By Suzy Haslup
Located in the City of Aiken’s Hopelands Gardens, the Aiken Thoroughbred Racing Hall of Fame and Museum should definitely be on a visitors list of attractions to experience while in Aiken. The museum has been recognized as South Carolina’s Best Equestrian Attraction in 2012, 2016 and 2020.
Opened in 1977, the museum is located inside the Carriage House. The Carriage House was built in 1902 as part of the original estate of Mrs. C. Oliver Iselin, a noted horsewoman and Winter Colony resident. Mrs. Iselin generously left Hopelands Gardens to the City of Aiken after her death in 1970. The restoration of the Carriage House and the creation of the Hall of Fame began as a project of the Aiken Jaycees with eventual help from Joan and Whitney Tower. Mr. Tower, at the time, was the Vice-President and Chair of the National Museum of Racing in Saratoga Springs, NY, as well as the racing editor for Sports Illustrated.
Since opening on January 23, 1977, thirty-eight horses have been inducted into the Hall of Fame. Members include both flat racers and steeplechase horses that have spent some part of their training career in Aiken and were named a National Champion (distinction prior to 1971) or who have won an Eclipse Award (since 1971). Each are immortalized by a plaque on the museum’s wall.
The main part of the museum houses numerous exhibits that include Equine Dentistry, Latinos in Horse Racing, Aiken’s African American Contributions to the Horse Industry, a collection of trophies won by Cragwood Stable, the Whitney Tower Research Room and children’s rooms.
There are also exhibits about nationally-known trainers, George H. “Pete” Bostwick, MacKenzie Miller, James W. Maloney and Flint S. “Scotty” Schulhofer. They are all members of the National Racing Museum Hall of Fame in Saratoga, New York.
One of the highlights in the museum is the Dogwood Stable room. This room honors the accomplishments of Cot Campbell the creator of shared ownership in racehorses through organized partnerships. Memorabilia, trophies, and photos depict the history of the Dogwood legacy, which spanned five decades, including the winner of the 2013 Belmont Stakes, Palace Malice.

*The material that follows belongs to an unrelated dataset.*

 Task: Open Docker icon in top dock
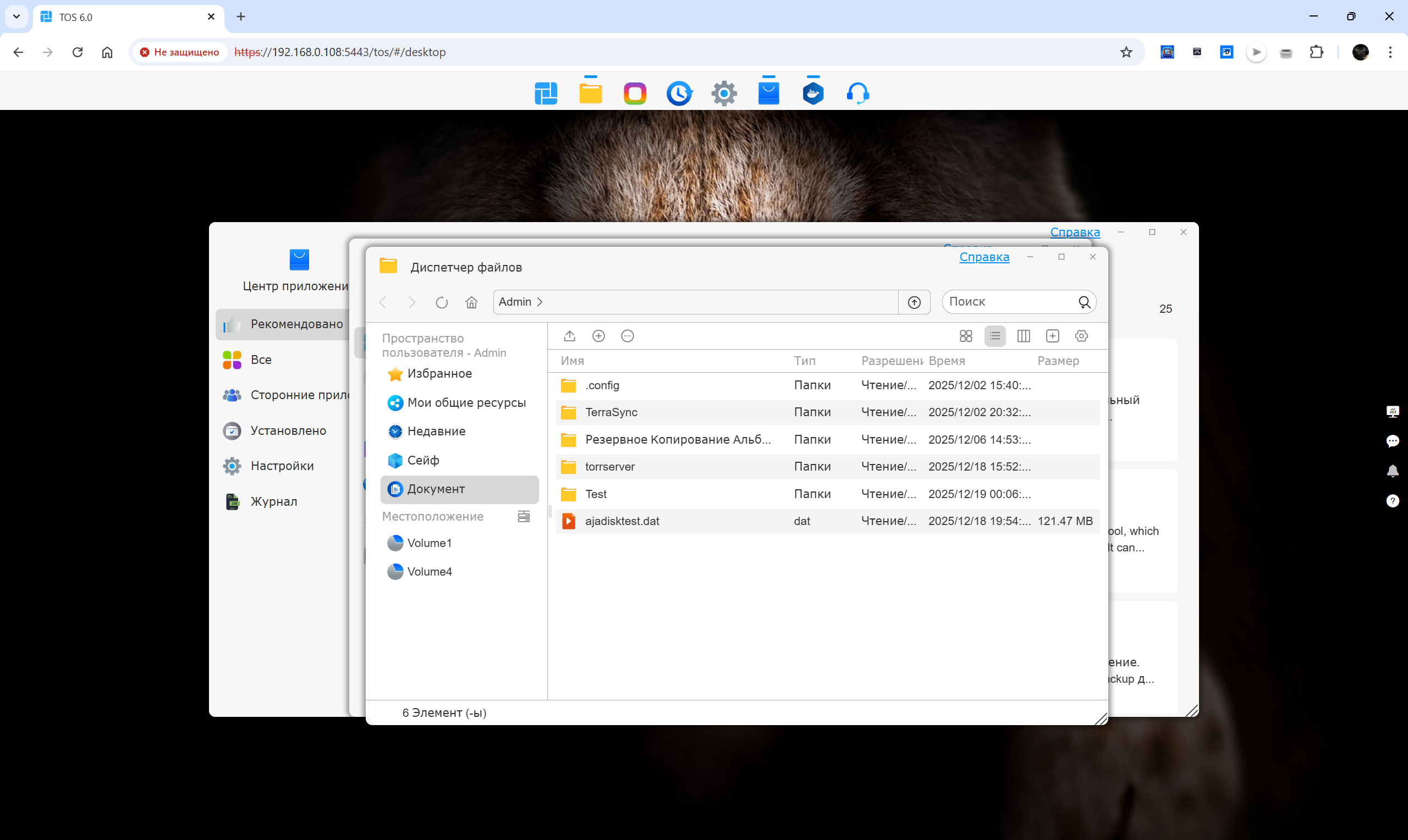813,93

The museum offers a variety of educational opportunities, talks, exhibits, book signings, backstretch stable tours and kids’ art classes all coordinated by Lisa Hall, the museum’s coordinator. There is also Kids Fun Zone Stall where they can ride “Hitch” our Equicizer™ while wearing real jockey silks.
The museum has an active Advisory Board who helps with the promotion and development of programs at the Museum as well as suggesting ways to improve the facility.
The major fundraiser of the Hall of Fame’s Advisory Board is the Breakfast at the Gallops. This event is held the day prior to the first leg of Aiken’s Triple Crown, the Aiken Trials. Beginning at 8:00 a.m. on March 18th, members of the community gather for two hours at the clockers stand at the finish line of the track to watch the horses train at the Aiken Training Track and enjoy a catered breakfast. 2022 will be the fourteenth annual event.
The Aiken Trials will be held the following day on Saturday, March 19, at the historic Aiken Training Track. An afternoon of races for two-year-olds, older horses and pony races will be featured. The jockeys are local exercise riders who have an afternoon in the spotlight.
The Aiken Thoroughbred Racing Hall
of Fame and Museum is one of the top equestrian attractions to see in Aiken, SC. Stop by and learn about the great tradition of racing and Aiken’s role in it.